Except Bob did miss one, the Grizzlies’ last home game before winter break against Moose Lake on Dec. 16.
“He was a little under the weather, and honestly, that was the first game for as long as we’ve been North Woods that he had missed – he felt awful about it,” Kleppe said. “That’s just how Bob was, just a nice guy and very selfless when it came to our school.”
No one at North Woods knew Bob Anderson better than Grizzlies head football coach Joel Anderson, his nephew. Joel said that he had Bob as a substitute teacher in grade school well before teaching alongside him as a colleague and listening to him call football games.
“You don’t go into education without a passion and desire to work with kids, and substituting here allowed him to stay with that,” Joel said. “All of the kids seemed to really enjoy having him as a substitute teacher, and as staff we all knew what we were going to get with Bob. Nothing was going to get put over on him, but he wasn’t going to get too worked up about anything. You knew you were going to come back and everything you asked to be done would be done.”
Robert Alan Anderson was a Bear River native who graduated from Cook High School in 1983 and went on to earn an elementary and special education degree. He taught in several smaller schools in southern Minnesota, even serving a stint as a head basketball coach, Joel said, before returning to the area to work as a substitute teacher in Hibbing, Cherry, Cook, and most recently at North Woods. And his love of sports made him a natural to take on the announcer’s job.
“I don’t ever remember a time going into Bob’s house when there wasn’t some sort of sporting event on the TV,” Joel said. “It was just one of his passions, whether it was stock car racing or football or basketball.”
Moving back to the area gave Bob the connections he needed to fully engage in his education and sporting passions, Joel said.

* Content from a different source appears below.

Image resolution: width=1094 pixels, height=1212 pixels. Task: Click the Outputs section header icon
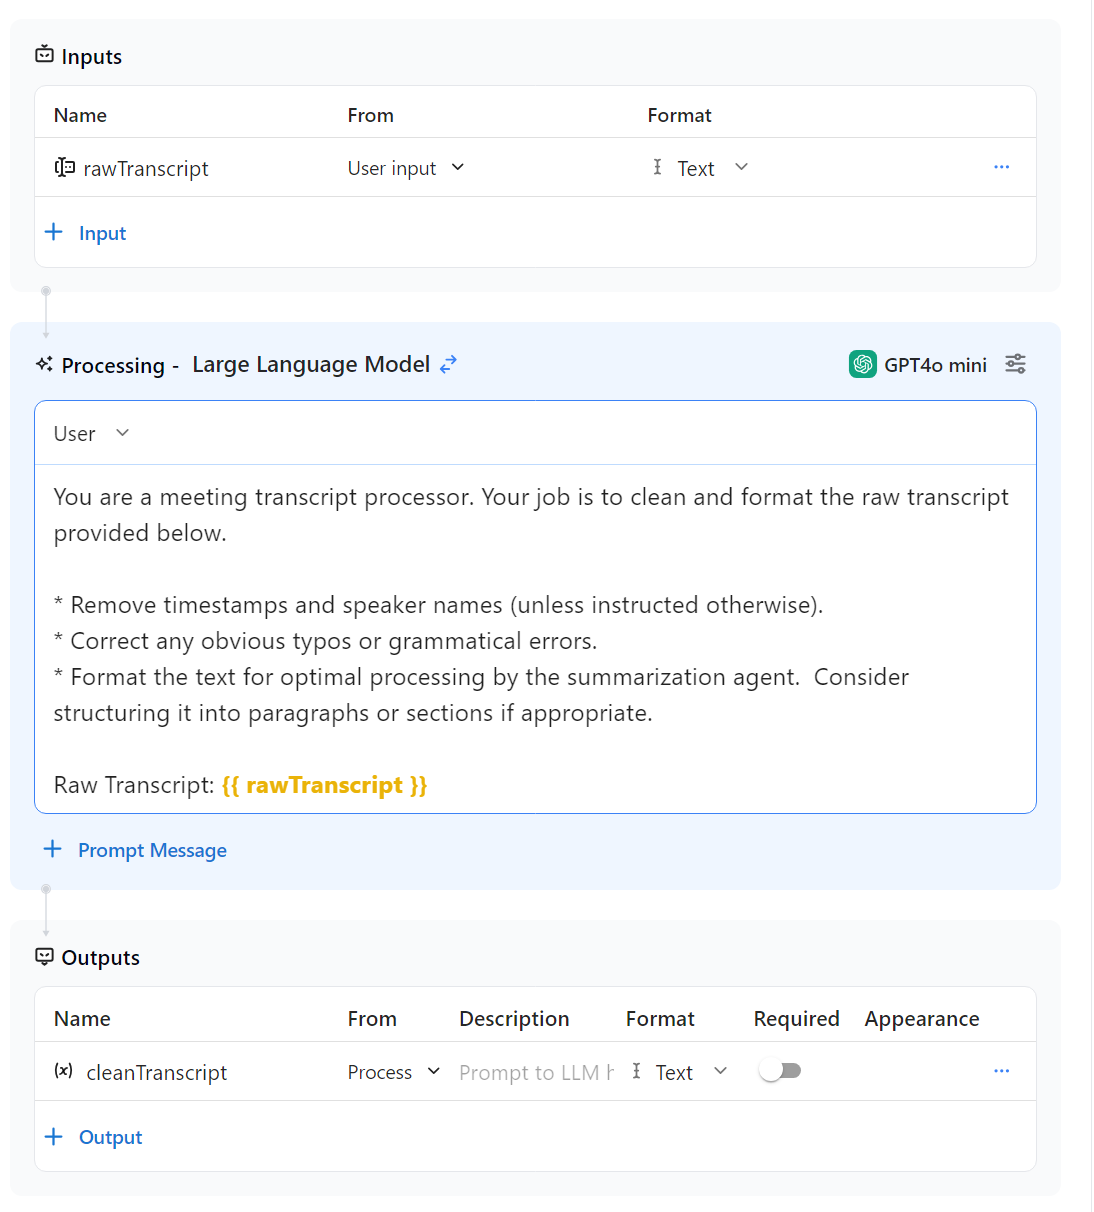coord(45,957)
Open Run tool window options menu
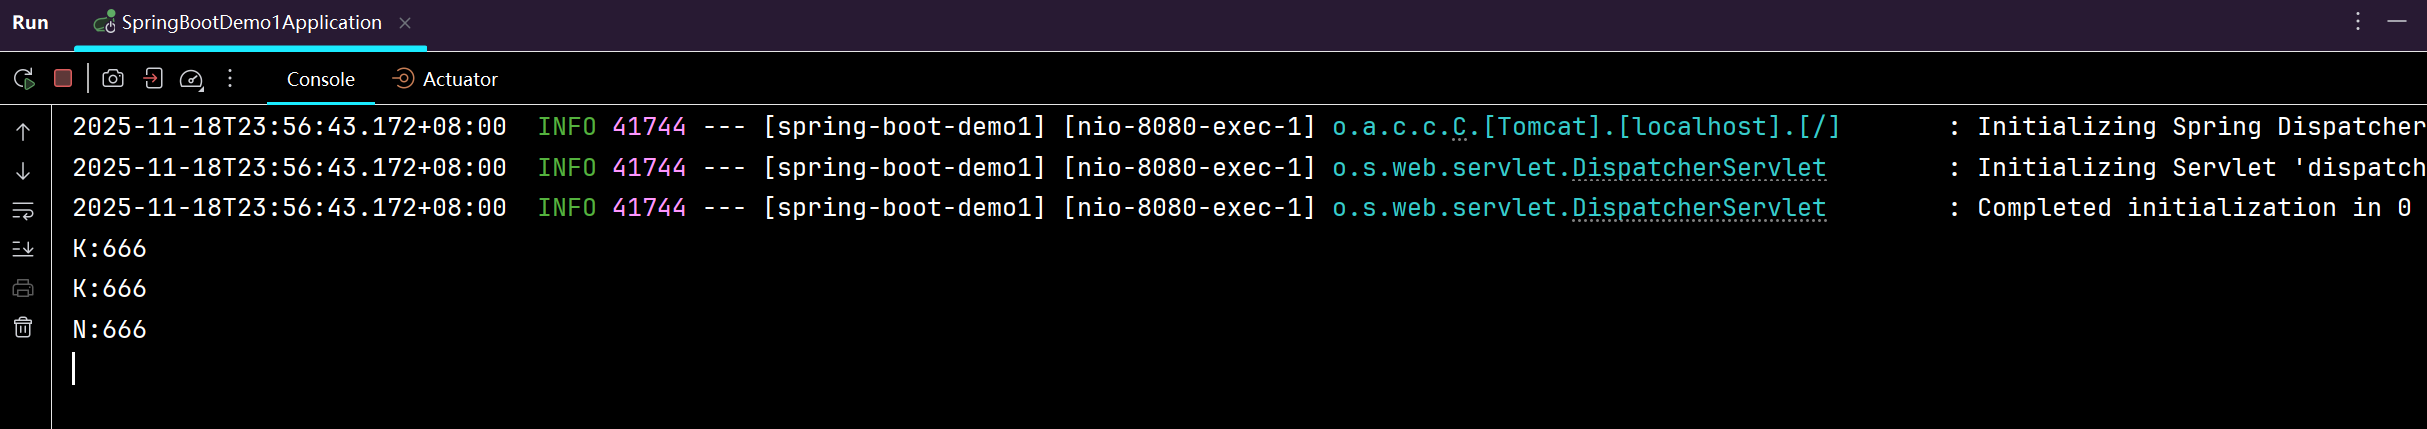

“I think he missed being around his family more than anything,” he said. “This gave him a chance to come back here and keep doing what he was doing, and I think he was able to enjoy it a little more.”
That passion and enjoyment certainly was evident to all through Bob’s mild-mannered, low-key style.
“I saw a lot of tributes on Facebook from students that have long graduated, just some real heartfelt memories of Bob and conversations they had had with him,” Kleppe said. “He was just always present. It was really nice that the kids paid a lot of respect with those nice comments and memories. He made a huge impact and was just well loved by all of our students and staff.”
Grizzlies head girls basketball coach Liz Cheney echoed much of what Kleppe had to say.
“It’s been really inspiring to see how much Bob meant to the kids,” Cheney said. “I only knew Bob as the substitute at the school that the kids loved, and our announcer for all of our athletics. Bob was a very quiet man; he was very kind. Bob was dependable, he was loyal, and that meant the world to the girls. I have seen past players post on their Snapchats or Instagrams ‘Thanks for never missing one of our games.’ He was just always there. He was the backbone -- maybe we didn’t even realize how important Bob was to all of us until now, when Bob’s not here.”
All of it is feedback that Joel Anderson knows his Uncle Bob would be gratified and humbled to receive.
“He enjoyed all of it,” Joel said. “He’s been around long enough to watch a lot of these kids grow up. I think he would be very proud to say that he was able to contribute to the success of a lot of students here.”